In the architecture of the current Global Fund-supported project, the Community-Based
Prevention, Care and Support (CBPCS) are implemented for people living with HIV in greatest
needs and other target populations by civil society organization (CSO) workers at the ART
clinics; i.e., Community Action Counsellors (CAC), Facility-Based Workers (FBW) and CAW. They
will contribute to the daily facility activities and perform outreach work as needed. CAWs
are assigned to 37 ART sites, and their responsibilities will include: a) provision of case
management and support for people living with HIV in greatest needs (e.g., people living with
HIV who are newly enrolled in ART, pregnant women, children under five years and adolescents)
to improve drug adherence, missed appointment issues or treatment failure and b) being in
contact with Village Health Support Groups (VHSG) to encourage HIV testing and counseling and
trace new cases. The administration of CAD fits well in the function of CAW.
The project is strategized around three key areas as follows:
Bringing ART closer to the people living with HIV This innovative CAD model's main
concept is that the community-based ART provision brings the treatment to come closer to
people living with HIV. It is made possible by CAW who bring pre-packed ARV refill and
various support services to the members of Community ART Groups. A technology-based tool
using tablets will be introduced to the CAW as educational materials and monitoring
tools.
Accessibility of ARV distribution points is crucial to the success of this scheme.

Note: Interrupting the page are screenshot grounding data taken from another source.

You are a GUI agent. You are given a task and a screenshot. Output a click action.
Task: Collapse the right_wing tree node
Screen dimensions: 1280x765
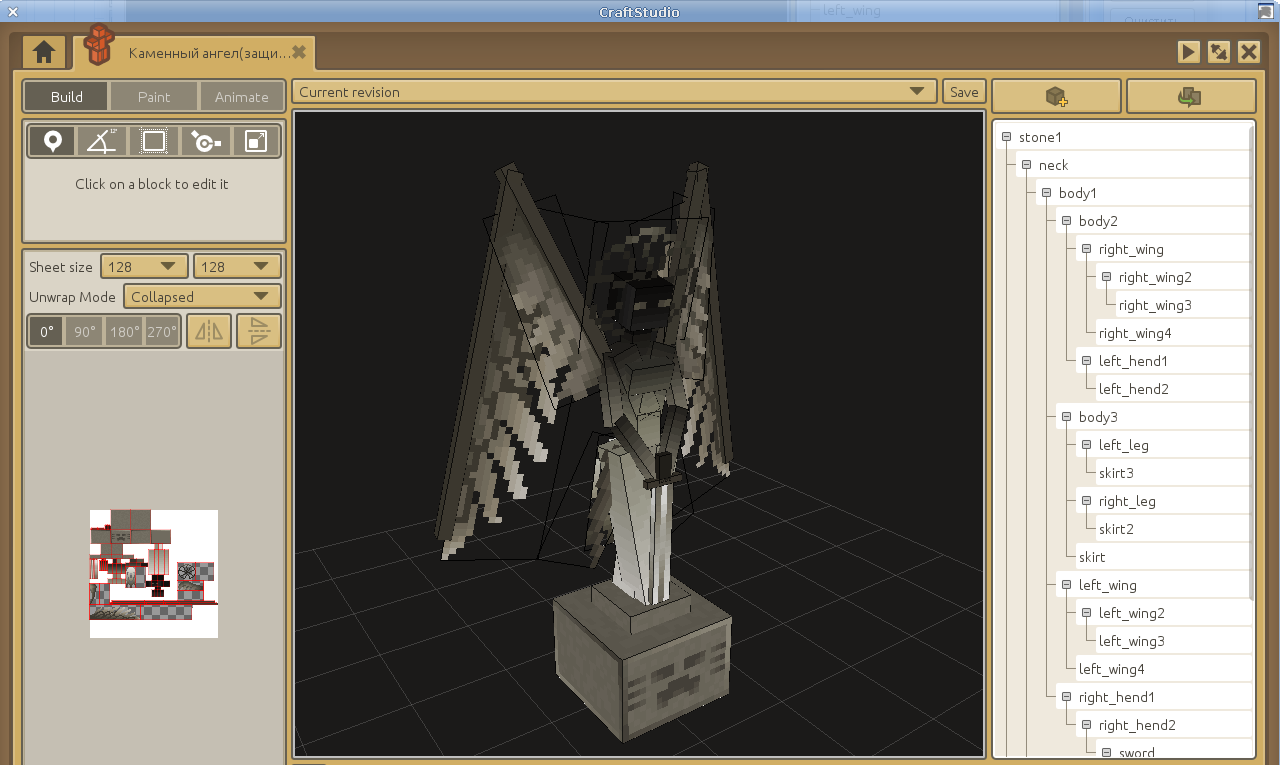pyautogui.click(x=1086, y=249)
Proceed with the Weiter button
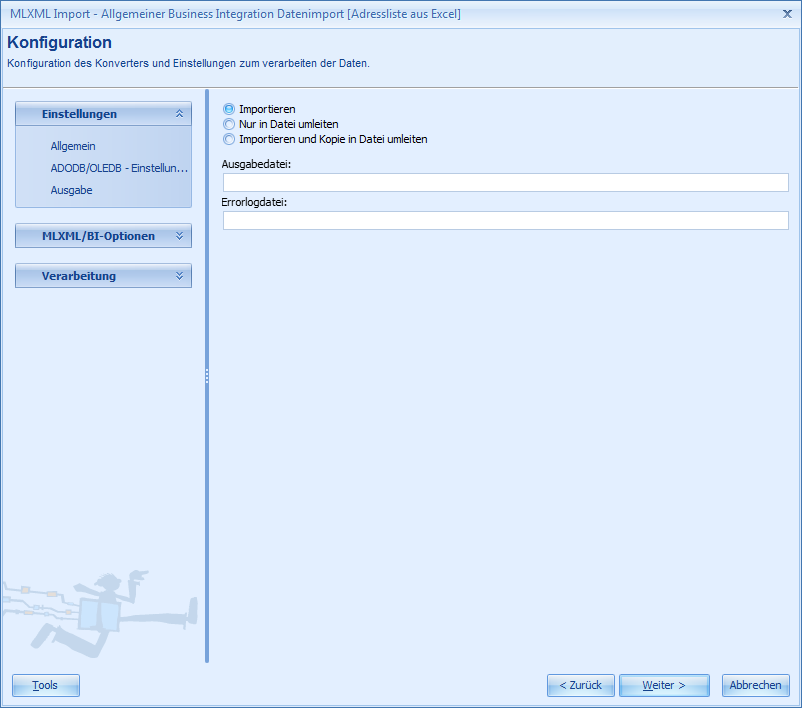Image resolution: width=802 pixels, height=708 pixels. 663,685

Therefore, the distribution points will be located at the monthly meeting sites of the
local self-help groups. Stable ART clients who are members of the scheme will visit the
designated ART clinic for consultation and viral load monitoring every six months. The
project will also work to reactivate the existing savings initiative within such
self-help groups to contribute to such community groups' sustainability.
Linkages with the designated ART clinics will be strengthened through capacity-building
activities, coaching, and mentoring. Training will be provided to the relevant ART
clinic staff members on the new CAD model's overall objectives and on the roles they
will play in the project implementation.
Gender, age, and populations are parameters that are expected to determine the
effectiveness of the model significantly. The project will have mixed-gender groups and
population-specific groups (e.g., male, female, transgender women, men who have sex with
men). The project design will also consider the special needs of different population
groups such as female entertainment workers (FEWs) and lesbian, gay, bisexual,
transgender, and intersex (LGBTI) more broadly.

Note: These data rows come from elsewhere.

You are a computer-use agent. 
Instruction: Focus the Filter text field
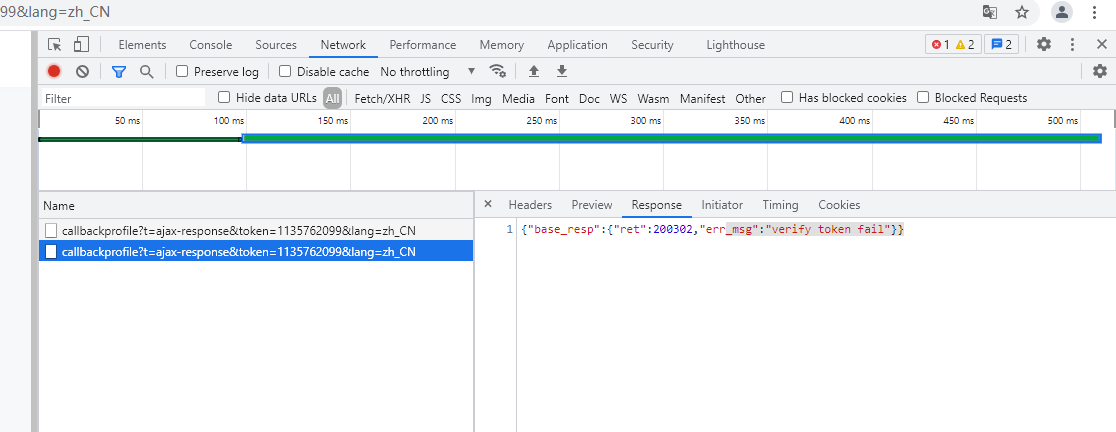pyautogui.click(x=122, y=98)
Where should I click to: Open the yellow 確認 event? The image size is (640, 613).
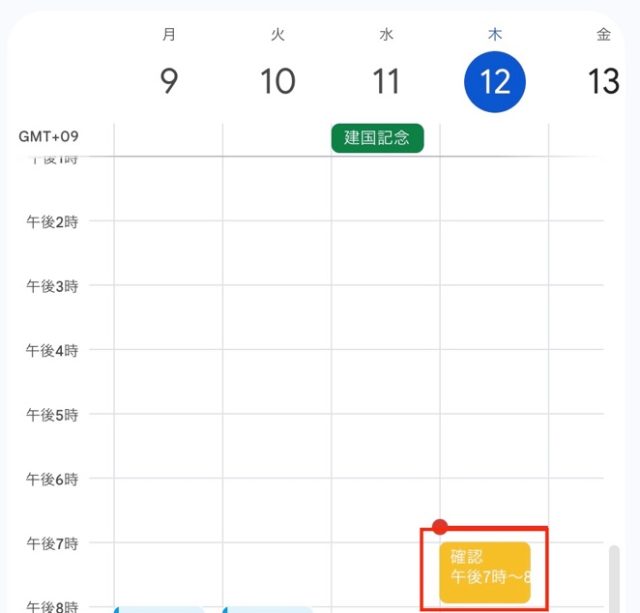[484, 571]
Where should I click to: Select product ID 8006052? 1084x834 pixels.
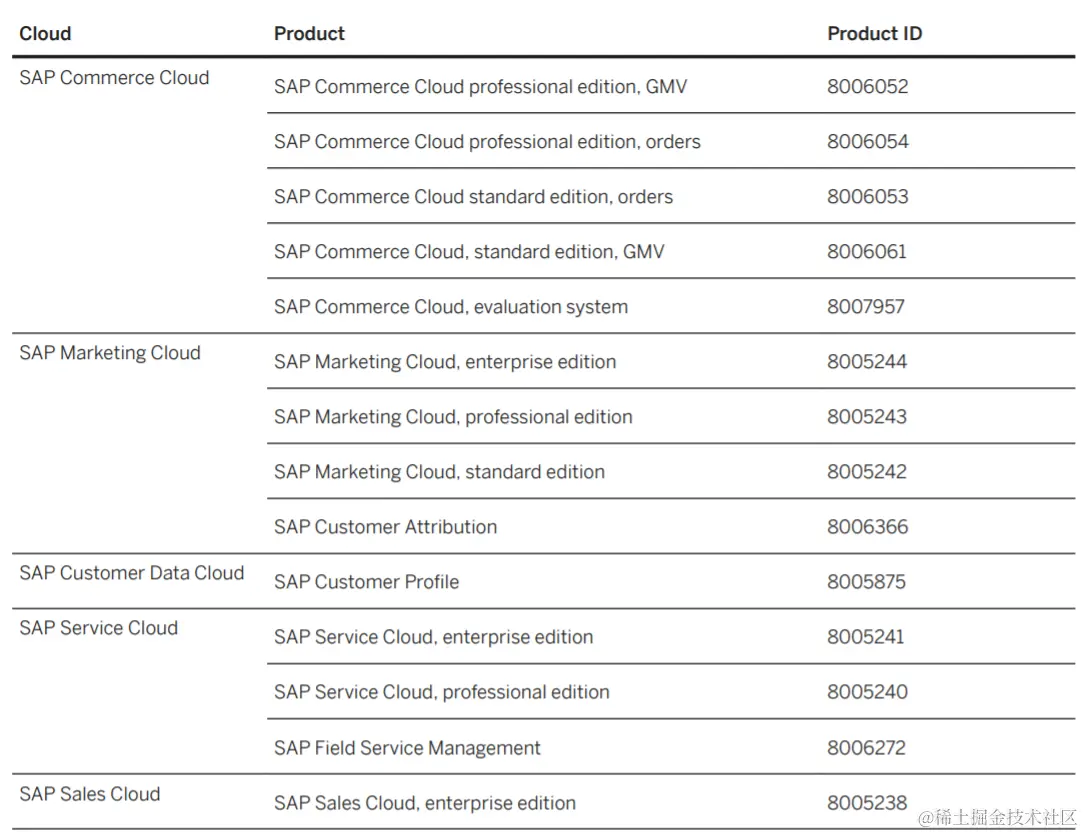click(x=867, y=87)
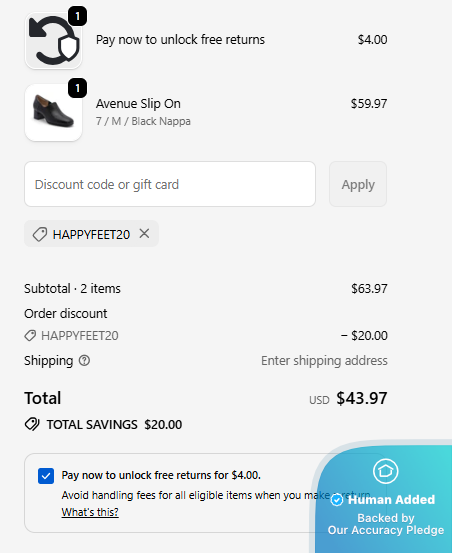The image size is (452, 553).
Task: Click the verified checkmark beside Human Added
Action: point(337,500)
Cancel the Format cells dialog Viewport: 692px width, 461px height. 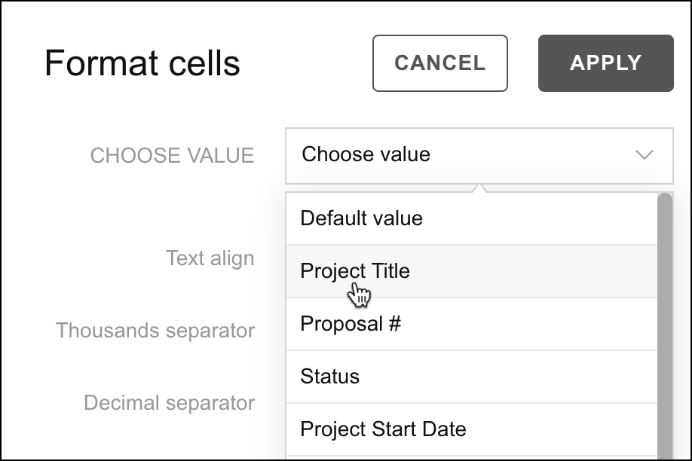click(440, 63)
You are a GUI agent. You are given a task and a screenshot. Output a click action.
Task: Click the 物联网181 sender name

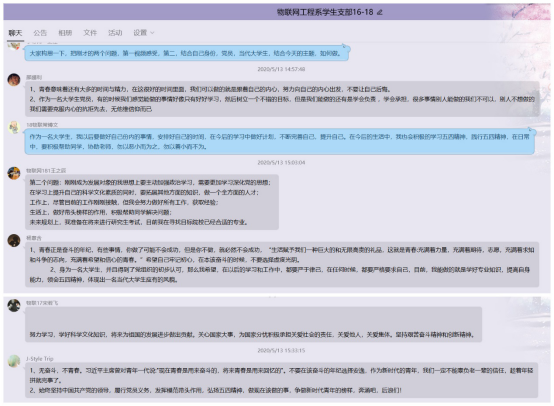coord(46,171)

Evaluation, documentation, and dissemination of the project findings and lessons learned
The project will provide an opportunity to generate various program findings, evidence and
lessons learned, which will be documented and disseminated through:
Routine data collection for project monitoring and harmonization with/integration into
the B-IACM approach and national ART database system.

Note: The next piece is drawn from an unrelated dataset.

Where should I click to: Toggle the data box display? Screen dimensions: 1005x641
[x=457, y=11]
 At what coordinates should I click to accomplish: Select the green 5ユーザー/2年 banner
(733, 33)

Case study documentation per site and comparative analyses.
Presentations at national HIV/AIDS Technical Working Group meetings to support knowledge
sharing and replication of the model.
Dissemination of the findings nationally to the Ministry of Health and other national
and international stakeholders to inform evidence-based policy dialogues.
Presentations at national, regional, and international scientific conferences.
Operational reports and international peer-reviewed publications.